Patients with diabetes mellitus have an increased risk of lower-limb amputation compared to the nondiabetic population. Foot ulcers precede 85 percent of all nontraumatic, lower-limb amputations. Heel ulcers have the poorest prognosis among diabetic foot ulcers, because flap reconstruction of the heel area is difficult and significant debridement or amputation of the heel rarely leaves a functionally walking patient. Recent advances for the treatment of diabetic foot ulcers have not had much reported success in heel ulcers: Growth factors are less effective in ischemic tissue, and bioengineered dressings are difficult to maintain in position on the heel. Ten patients with neuropathic, diabetic, heel ulcers were treated with pressure relief, debridement, and topical becaplermin (rhPDGF-BB) gel. Ulcers were followed with photography, wound tracing, and area measurement. Eight patients (80%) achieved 100-percent healing at between 13 days and 4 months. This series, although small, suggests becaplermin can be effective in treating neuropathic, diabetic, heel ulcers.
Diabetic foot ulceration is a major complication of diabetes mellitus. Among the 10 to 15 million diabetic patients, two to three percent will develop foot ulcers each year, and approximately 15 percent will develop foot ulcers during their lifetimes. The four percent of the US population with diagnosed diabetes mellitus constitute 46 percent of the approximately 162,500 annual hospitalizations for foot ulcers. Foot ulcers precede 85 percent of all nontraumatic, lower-limb amputations, and half of all nontraumatic, lower-limb amputations in the US are performed in persons with diabetes. It is estimated that patients with diabetes mellitus have as much as a 30- to 40-times higher risk of lower-limb amputations compared to the nondiabetic population.

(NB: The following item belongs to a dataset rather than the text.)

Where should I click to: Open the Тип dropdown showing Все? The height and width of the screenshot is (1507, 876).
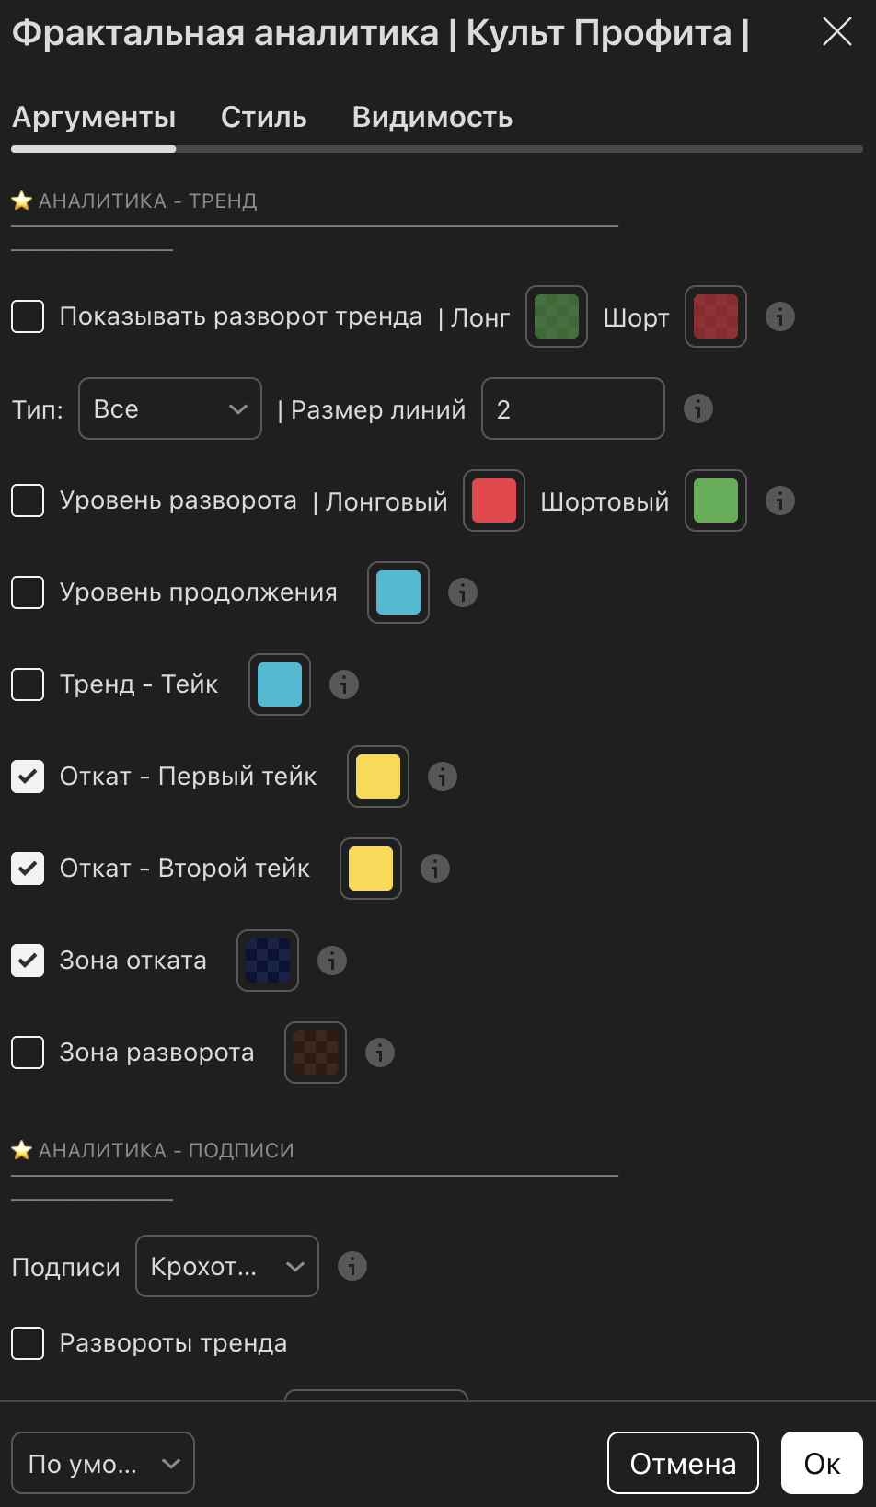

The costs attendant with the large numbers of diabetic foot ulcers and amputations are staggering. The average cost for a single episode of a foot ulcer has been reported to be $4,595.00. The costs for treating foot ulcers can amount to $1.2 billion annually, excluding the costs of surgery, rehabilitation, prostheses, and lost income. The average costs for revascularization surgery or amputation can approach $40,000.00 per patient. In addition, diabetic patients who require lower-limb amputations are at great risk for requiring amputation of the contralateral limbs in less than two years.
Heel ulcers may be considered to have the poorest prognosis among diabetic foot ulcers. Edmonds, et al., reported that heel ulcers tend to be ischemic and that these ischemic heel ulcers heal less than 50 percent of the time. This is compared to a 86-percent healing rate when ischemia was not present and a 74-percent healing rate when ischemia was present in ulcers other than on the heel. Although the forefoot ulcer in the diabetic patient is usually of neuropathic etiology, heel ulcers are more likely to have a mixed neuropathic and ischemic etiology. Atherosclerosis has a predilection for different vessels in diabetic patients versus nondiabetic patients. The tibial and peroneal arteries are more likely to be involved, while the dorsalis pedis and plantar arteries are frequently spared. This puts the heel at risk for decreased perfusion. Also, the footpad under the heel can become atrophied in people with neuropathy, reducing the heel's cushioning ability.
Recent advances in the treatment of diabetic foot ulcers have occurred. The use of topically applied recombinant growth factors or bioengineered dressings has increased the healing rates of foot ulcers. Becaplermin (rhPDGF-BB) and recombinant transforming growth factor beta-2 (rhTGF-beta2) have been reported to improve healing rates in neuropathic diabetic foot ulcers. Two bioengineered skin substitutes have also shown the ability to accelerate healing of diabetic foot ulcers. However, there are inherent problems when applying these new therapies to the heel ulcer. It is difficult to maintain a skin substitute dressing in place on the convex heel without shearing occurring. The biology of topically applied growth factors may be impaired if the heel ulcer has a significant degree of ischemia. The only recombinant growth factor approved by the United States Food and Drug Administration for the treatment of diabetic foot ulcers is becaplermin (rhPDGF-BB)*.
Wu, et al., demonstrated that PDGF receptors are markedly decreased in ischemic wounds. They also showed that in young animals with ischemic wounds, topical PDGF did not reverse wound healing deficits. Later work from the same laboratory suggested that topically applied TGF-beta1 failed to stimulate wound healing in an aged ischemic ulcer model. Because of these theoretical considerations, several recent clinical trials of topically applied growth factors have been limited to forefoot neuropathic ulcers, excluding heel ulcers.
The purpose of this study was to evaluate the usefulness of becaplermin (rhPDGF-BB) in the treatment of a series of recalcitrant diabetic heel ulcers.